> _Data section_
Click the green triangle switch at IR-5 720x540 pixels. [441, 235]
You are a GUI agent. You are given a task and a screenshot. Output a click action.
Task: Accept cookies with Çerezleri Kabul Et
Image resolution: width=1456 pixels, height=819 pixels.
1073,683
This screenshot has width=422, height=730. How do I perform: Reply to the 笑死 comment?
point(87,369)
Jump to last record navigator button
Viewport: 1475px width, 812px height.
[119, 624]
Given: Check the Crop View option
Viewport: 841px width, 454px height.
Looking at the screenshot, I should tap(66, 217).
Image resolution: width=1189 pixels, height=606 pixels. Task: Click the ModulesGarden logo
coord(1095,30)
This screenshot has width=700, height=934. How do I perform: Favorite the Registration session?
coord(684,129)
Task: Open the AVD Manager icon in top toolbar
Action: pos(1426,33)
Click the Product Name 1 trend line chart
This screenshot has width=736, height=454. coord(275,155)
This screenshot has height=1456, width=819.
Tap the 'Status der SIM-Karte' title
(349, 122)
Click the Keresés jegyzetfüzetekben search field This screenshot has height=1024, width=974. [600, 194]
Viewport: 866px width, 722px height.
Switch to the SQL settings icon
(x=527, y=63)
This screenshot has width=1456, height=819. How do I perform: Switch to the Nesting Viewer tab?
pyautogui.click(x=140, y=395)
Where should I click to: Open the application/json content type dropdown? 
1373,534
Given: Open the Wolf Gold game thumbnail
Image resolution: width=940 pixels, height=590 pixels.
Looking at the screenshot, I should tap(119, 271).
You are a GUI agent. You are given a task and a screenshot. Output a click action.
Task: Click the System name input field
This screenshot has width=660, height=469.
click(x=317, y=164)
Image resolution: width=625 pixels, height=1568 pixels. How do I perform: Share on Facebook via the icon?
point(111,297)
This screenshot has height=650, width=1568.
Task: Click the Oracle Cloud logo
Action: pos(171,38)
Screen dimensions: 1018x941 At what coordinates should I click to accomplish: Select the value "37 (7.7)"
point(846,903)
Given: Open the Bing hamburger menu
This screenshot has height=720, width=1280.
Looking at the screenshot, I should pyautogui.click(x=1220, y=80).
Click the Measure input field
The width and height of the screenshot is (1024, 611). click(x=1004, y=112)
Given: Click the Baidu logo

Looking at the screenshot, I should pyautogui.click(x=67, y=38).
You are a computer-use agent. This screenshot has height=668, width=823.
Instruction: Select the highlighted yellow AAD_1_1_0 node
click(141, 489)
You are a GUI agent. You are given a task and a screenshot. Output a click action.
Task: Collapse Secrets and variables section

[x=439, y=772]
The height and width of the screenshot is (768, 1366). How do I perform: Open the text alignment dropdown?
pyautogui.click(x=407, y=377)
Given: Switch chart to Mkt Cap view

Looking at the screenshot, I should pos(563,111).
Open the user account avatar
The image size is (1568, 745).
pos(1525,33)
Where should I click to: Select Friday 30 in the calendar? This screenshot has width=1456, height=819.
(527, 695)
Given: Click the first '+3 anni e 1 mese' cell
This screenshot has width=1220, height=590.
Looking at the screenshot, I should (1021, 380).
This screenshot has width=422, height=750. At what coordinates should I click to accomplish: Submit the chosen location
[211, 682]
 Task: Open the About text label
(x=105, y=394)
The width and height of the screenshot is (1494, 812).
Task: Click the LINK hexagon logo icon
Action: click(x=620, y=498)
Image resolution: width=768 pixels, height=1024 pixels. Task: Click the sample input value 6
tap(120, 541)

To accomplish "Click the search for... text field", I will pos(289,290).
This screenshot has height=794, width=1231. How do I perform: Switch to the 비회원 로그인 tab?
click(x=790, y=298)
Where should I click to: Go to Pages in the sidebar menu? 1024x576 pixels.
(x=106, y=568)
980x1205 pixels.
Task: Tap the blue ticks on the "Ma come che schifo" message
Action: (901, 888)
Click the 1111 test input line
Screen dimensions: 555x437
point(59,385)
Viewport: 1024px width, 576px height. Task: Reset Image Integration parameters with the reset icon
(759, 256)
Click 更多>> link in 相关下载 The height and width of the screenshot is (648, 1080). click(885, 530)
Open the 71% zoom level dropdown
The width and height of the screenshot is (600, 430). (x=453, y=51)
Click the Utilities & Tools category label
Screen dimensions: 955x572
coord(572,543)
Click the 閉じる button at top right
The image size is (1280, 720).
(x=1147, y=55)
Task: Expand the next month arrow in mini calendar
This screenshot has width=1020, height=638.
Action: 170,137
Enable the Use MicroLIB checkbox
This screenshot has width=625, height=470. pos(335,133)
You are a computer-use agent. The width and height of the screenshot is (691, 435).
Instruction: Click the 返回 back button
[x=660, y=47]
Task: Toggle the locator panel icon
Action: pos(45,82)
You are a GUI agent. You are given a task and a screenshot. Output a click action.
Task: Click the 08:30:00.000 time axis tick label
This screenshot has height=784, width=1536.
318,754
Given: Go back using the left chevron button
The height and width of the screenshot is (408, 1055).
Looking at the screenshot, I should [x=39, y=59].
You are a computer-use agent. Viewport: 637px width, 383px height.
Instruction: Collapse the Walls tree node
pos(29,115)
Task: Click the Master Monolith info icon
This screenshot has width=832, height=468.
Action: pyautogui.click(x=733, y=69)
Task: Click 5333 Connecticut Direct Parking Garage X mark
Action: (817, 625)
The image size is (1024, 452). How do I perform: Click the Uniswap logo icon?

> _Activity_
Each entry given above is to be duplicated exactly.

> _Task answer_
Click the green triangle switch at IR-5 720x540 pixels. [441, 235]
You are a GUI agent. You are given a task and a screenshot. Output a click action.
Task: Accept cookies with Çerezleri Kabul Et
Image resolution: width=1456 pixels, height=819 pixels.
1073,683
This screenshot has width=422, height=730. How do I perform: Reply to the 笑死 comment?
point(87,369)
Jump to last record navigator button
Viewport: 1475px width, 812px height.
[119, 624]
Given: Check the Crop View option
Viewport: 841px width, 454px height.
Looking at the screenshot, I should tap(66, 217).
Image resolution: width=1189 pixels, height=606 pixels. Task: Click the ModulesGarden logo
coord(1095,30)
This screenshot has width=700, height=934. How do I perform: Favorite the Registration session?
coord(684,129)
Task: Open the AVD Manager icon in top toolbar
Action: pos(1426,33)
Click the Product Name 1 trend line chart
This screenshot has width=736, height=454. coord(275,155)
This screenshot has height=1456, width=819.
Tap the 'Status der SIM-Karte' title
(349, 122)
Click the Keresés jegyzetfüzetekben search field This screenshot has height=1024, width=974. [600, 194]
Viewport: 866px width, 722px height.
Switch to the SQL settings icon
(x=527, y=63)
This screenshot has width=1456, height=819. How do I perform: Switch to the Nesting Viewer tab?
pyautogui.click(x=140, y=395)
Where should I click to: Open the application/json content type dropdown? 
1373,534
Given: Open the Wolf Gold game thumbnail
Image resolution: width=940 pixels, height=590 pixels.
Looking at the screenshot, I should tap(119, 271).
You are a GUI agent. You are given a task and a screenshot. Output a click action.
Task: Click the System name input field
This screenshot has width=660, height=469.
click(x=317, y=164)
Image resolution: width=625 pixels, height=1568 pixels. How do I perform: Share on Facebook via the icon?
point(111,297)
This screenshot has height=650, width=1568.
Task: Click the Oracle Cloud logo
Action: pos(171,38)
Screen dimensions: 1018x941 At what coordinates should I click to accomplish: Select the value "37 (7.7)"
point(846,903)
Given: Open the Bing hamburger menu
This screenshot has height=720, width=1280.
Looking at the screenshot, I should pyautogui.click(x=1220, y=80).
Click the Measure input field
The width and height of the screenshot is (1024, 611). click(x=1004, y=112)
Given: Click the Baidu logo

Looking at the screenshot, I should pyautogui.click(x=67, y=38).
You are a computer-use agent. This screenshot has height=668, width=823.
Instruction: Select the highlighted yellow AAD_1_1_0 node
click(141, 489)
You are a GUI agent. You are given a task and a screenshot. Output a click action.
Task: Collapse Secrets and variables section

[x=439, y=772]
The height and width of the screenshot is (768, 1366). How do I perform: Open the text alignment dropdown?
pyautogui.click(x=407, y=377)
Given: Switch chart to Mkt Cap view

Looking at the screenshot, I should pos(563,111).
Open the user account avatar
The image size is (1568, 745).
pos(1525,33)
Where should I click to: Select Friday 30 in the calendar? This screenshot has width=1456, height=819.
(527, 695)
Given: Click the first '+3 anni e 1 mese' cell
This screenshot has width=1220, height=590.
Looking at the screenshot, I should (1021, 380).
This screenshot has width=422, height=750. At what coordinates should I click to accomplish: Submit the chosen location
[211, 682]
 Task: Open the About text label
(x=105, y=394)
The width and height of the screenshot is (1494, 812).
Task: Click the LINK hexagon logo icon
Action: click(x=620, y=498)
Image resolution: width=768 pixels, height=1024 pixels. Task: Click the sample input value 6
tap(120, 541)

To accomplish "Click the search for... text field", I will pos(289,290).
This screenshot has height=794, width=1231. How do I perform: Switch to the 비회원 로그인 tab?
click(x=790, y=298)
Where should I click to: Go to Pages in the sidebar menu? 1024x576 pixels.
(x=106, y=568)
980x1205 pixels.
Task: Tap the blue ticks on the "Ma come che schifo" message
Action: (901, 888)
Click the 1111 test input line
Screen dimensions: 555x437
point(59,385)
Viewport: 1024px width, 576px height. Task: Reset Image Integration parameters with the reset icon
(759, 256)
Click 更多>> link in 相关下载 The height and width of the screenshot is (648, 1080). click(885, 530)
Open the 71% zoom level dropdown
The width and height of the screenshot is (600, 430). (x=453, y=51)
Click the Utilities & Tools category label
Screen dimensions: 955x572
coord(572,543)
Click the 閉じる button at top right
The image size is (1280, 720).
(x=1147, y=55)
Task: Expand the next month arrow in mini calendar
This screenshot has width=1020, height=638.
Action: 170,137
Enable the Use MicroLIB checkbox
This screenshot has width=625, height=470. pos(335,133)
You are a computer-use agent. The width and height of the screenshot is (691, 435).
Instruction: Click the 返回 back button
[x=660, y=47]
Task: Toggle the locator panel icon
Action: pos(45,82)
You are a GUI agent. You are given a task and a screenshot. Output a click action.
Task: Click the 08:30:00.000 time axis tick label
This screenshot has height=784, width=1536.
318,754
Given: Go back using the left chevron button
The height and width of the screenshot is (408, 1055).
Looking at the screenshot, I should [x=39, y=59].
You are a computer-use agent. Viewport: 637px width, 383px height.
Instruction: Collapse the Walls tree node
pos(29,115)
Task: Click the Master Monolith info icon
This screenshot has width=832, height=468.
Action: pyautogui.click(x=733, y=69)
Task: Click 5333 Connecticut Direct Parking Garage X mark
Action: (817, 625)
The image size is (1024, 452). How do I perform: Click the Uniswap logo icon?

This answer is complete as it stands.